*What to do*: In the entries that follow, which lines hold the string "computer"? List them.
******
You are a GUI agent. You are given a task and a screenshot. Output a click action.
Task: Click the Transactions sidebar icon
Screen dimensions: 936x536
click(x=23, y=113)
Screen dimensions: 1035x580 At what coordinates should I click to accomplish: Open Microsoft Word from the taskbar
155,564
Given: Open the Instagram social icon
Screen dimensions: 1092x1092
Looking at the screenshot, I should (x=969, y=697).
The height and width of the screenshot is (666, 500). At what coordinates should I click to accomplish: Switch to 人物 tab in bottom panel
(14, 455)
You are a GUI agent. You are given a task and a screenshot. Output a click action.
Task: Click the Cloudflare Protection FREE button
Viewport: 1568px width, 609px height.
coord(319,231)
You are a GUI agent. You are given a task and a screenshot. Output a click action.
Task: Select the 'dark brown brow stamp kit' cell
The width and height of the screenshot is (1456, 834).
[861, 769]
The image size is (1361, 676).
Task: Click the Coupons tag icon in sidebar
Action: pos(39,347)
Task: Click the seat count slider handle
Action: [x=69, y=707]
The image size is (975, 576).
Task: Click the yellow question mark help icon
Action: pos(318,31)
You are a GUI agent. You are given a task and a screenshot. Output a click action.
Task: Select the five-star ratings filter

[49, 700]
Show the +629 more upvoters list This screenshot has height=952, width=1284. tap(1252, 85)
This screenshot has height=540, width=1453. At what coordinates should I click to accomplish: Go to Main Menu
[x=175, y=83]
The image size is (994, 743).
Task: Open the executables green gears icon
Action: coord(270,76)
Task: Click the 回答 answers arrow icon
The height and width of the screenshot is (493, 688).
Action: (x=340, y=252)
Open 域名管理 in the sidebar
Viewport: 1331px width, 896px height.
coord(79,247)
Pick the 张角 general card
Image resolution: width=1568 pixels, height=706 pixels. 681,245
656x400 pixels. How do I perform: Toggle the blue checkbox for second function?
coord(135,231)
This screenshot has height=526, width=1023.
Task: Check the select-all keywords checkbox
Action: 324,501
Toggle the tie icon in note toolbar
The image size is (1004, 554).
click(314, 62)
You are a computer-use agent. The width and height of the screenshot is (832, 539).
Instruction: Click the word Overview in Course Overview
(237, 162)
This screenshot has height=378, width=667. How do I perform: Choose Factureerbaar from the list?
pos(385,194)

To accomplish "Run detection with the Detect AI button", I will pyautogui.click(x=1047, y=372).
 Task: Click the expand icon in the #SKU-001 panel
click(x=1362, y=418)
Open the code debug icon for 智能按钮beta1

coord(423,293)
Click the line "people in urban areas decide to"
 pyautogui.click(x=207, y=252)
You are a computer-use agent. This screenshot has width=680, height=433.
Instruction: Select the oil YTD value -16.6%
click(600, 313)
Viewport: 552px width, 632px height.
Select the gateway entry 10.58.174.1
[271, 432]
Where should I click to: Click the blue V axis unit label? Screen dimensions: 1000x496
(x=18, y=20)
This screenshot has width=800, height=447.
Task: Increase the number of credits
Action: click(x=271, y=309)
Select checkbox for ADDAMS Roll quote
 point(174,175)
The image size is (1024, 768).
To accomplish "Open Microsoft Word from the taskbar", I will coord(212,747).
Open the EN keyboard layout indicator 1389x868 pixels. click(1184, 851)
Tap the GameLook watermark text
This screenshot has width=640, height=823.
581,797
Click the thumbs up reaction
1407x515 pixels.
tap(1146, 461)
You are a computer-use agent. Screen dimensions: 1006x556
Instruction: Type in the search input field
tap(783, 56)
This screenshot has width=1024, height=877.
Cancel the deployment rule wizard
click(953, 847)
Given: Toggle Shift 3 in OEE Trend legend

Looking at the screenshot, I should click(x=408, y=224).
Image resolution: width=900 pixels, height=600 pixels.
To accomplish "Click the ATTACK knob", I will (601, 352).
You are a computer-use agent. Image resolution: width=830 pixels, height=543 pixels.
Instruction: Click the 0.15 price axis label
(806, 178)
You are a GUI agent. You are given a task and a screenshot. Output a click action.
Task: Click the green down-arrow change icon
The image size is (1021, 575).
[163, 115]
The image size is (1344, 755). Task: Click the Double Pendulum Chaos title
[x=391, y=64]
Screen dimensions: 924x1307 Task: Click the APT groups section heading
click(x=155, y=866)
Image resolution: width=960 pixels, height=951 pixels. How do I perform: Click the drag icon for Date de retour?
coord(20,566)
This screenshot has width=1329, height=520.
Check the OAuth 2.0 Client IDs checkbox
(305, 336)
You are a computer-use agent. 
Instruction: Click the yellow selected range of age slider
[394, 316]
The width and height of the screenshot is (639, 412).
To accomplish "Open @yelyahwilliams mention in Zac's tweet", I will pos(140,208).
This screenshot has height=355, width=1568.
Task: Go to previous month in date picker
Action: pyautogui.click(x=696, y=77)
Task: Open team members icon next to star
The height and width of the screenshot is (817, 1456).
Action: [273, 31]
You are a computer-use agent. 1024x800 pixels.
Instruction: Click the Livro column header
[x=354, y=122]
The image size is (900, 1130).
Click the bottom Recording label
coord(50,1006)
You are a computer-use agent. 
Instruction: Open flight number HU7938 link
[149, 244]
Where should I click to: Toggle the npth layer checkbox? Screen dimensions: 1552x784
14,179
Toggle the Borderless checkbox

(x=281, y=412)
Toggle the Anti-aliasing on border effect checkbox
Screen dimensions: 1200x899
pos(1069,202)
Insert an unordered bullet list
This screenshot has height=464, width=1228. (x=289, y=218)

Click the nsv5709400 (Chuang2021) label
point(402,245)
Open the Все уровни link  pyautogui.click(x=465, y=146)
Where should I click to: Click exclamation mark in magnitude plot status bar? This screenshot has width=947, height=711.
******
*Answer section*:
You are a computer-use agent. The width and height of the screenshot is (832, 539).
You are a computer-use agent. This screenshot has width=680, height=433.
You are a computer-use agent. Screen dimensions: 1006x556
You are a computer-use agent. Image resolution: width=830 pixels, height=543 pixels.
You are a computer-use agent. 
You are a computer-use agent. 1024x800 pixels.
You are a computer-use agent. 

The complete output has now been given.